When the Local Board's reasons are read in light of the record as it existed at the time of denial, the basic facts upon which the Board relied are easily identified.3 First, the record exhibits no manifestation of Windsor's opposition to war other than SSS Form 150. The form was not supplemented with any letters or documents to support his application. He made no request for a personal appearance before the Board to offer further evidence although the opportunity was clearly available.4 The registrant seeking a change of classification to conscientious objector status must establish his sincerity to the Local Board. See Dickinson v. United States, 346 U.S. 389, 74 S.Ct. 152, 98 L.Ed. 132 (1953). Reviewing Windsor's record there is a basis in fact for determining that his belief was not sincere.

Second, the conclusion that his conscientious objector petition was brought primarily to avoid military service has a "basis in fact" in the record. A chronology is helpful:

January 9, 1970, Windsor originally classified I-A.
August 17, 1970, Windsor returned the Current Information Questionnaire, SSS Form 127, without any reference to a conscientious claim.
September 14, 1970, Windsor was notified that he was fully acceptable for military service.
January 15, 1971, Windsor requested SSS Form 150.

Windsor did not request reclassification to conscientious objector status until over one year after classification as I-A and over three months after his notification of military acceptability. This amounted to a period of "unprotected" delay5 and coupled with the imminence of induction provided a basis in fact evidencing expediency and a ground for finding insincerity. United States v. Brown, 456 F.2d 983 (5th Cir.), cert. denied, 409 U.S. 886, 93 S.Ct. 108, 34 L.Ed.2d 143 (1972); Carson v. United States, 411 F.2d 631 (5th Cir.), cert. denied, 396 U.S. 865, 90 S.Ct. 143, 24 L.Ed.2d 119 (1969).

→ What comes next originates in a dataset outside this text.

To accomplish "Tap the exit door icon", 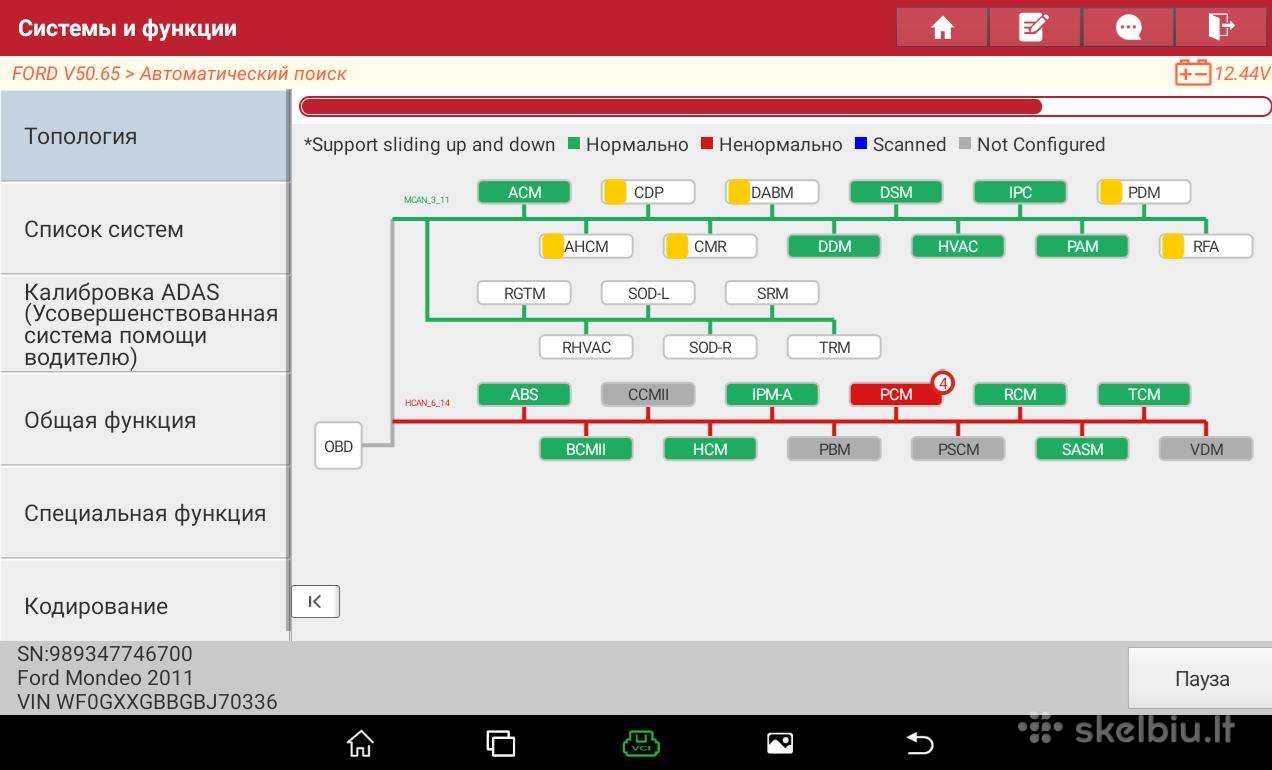I will point(1221,27).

The Local Board's explanation could and should have been better but, under the facts of this case, it was sufficient to apprise Windsor, the Appeal Board, and this Court of the basis of the Board's action. It was not infirm under the Stetter requirement.

III.

Although the disposition of the prior two points require no more than the application of law previously established in this Circuit to the facts of this case, Windsor's final point requires us to decide...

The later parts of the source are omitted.